Exercise brief: Find the line below with "The width and" and the line with "Task: Click the Referrals play-arrow icon". Output them and the lines between, exactly, but not the pictures.

The data:
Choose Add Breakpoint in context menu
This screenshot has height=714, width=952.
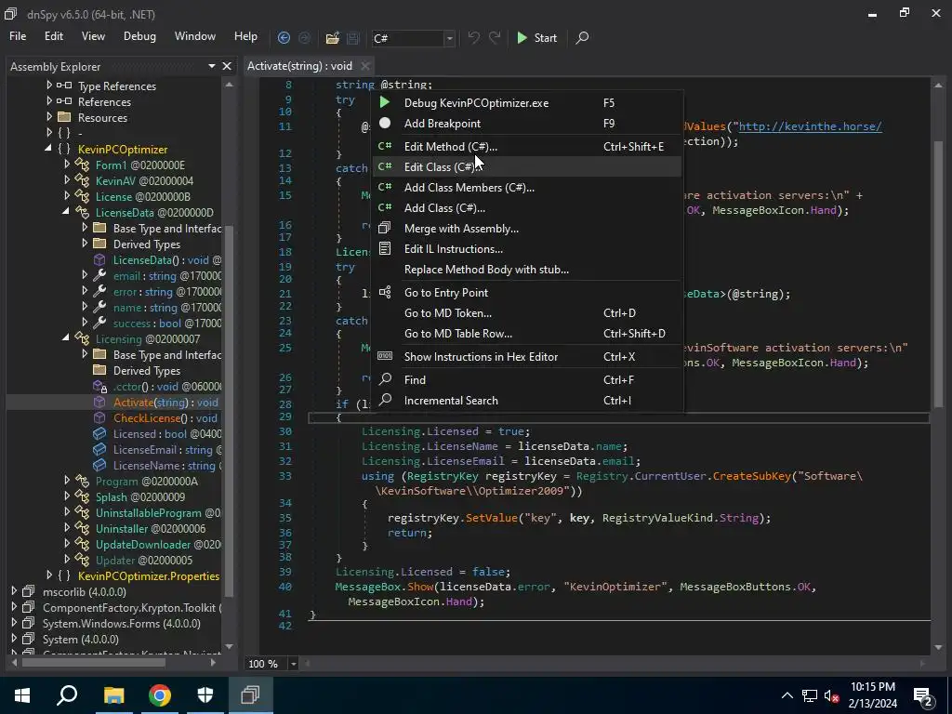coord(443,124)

* * *

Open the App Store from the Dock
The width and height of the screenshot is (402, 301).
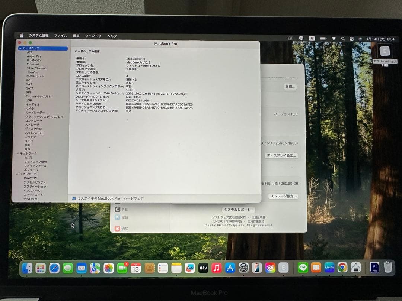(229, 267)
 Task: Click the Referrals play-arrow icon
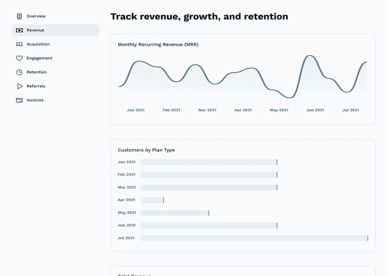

Result for this exercise:
The width and height of the screenshot is (402, 301).
(229, 267)
 Task: Click the Referrals play-arrow icon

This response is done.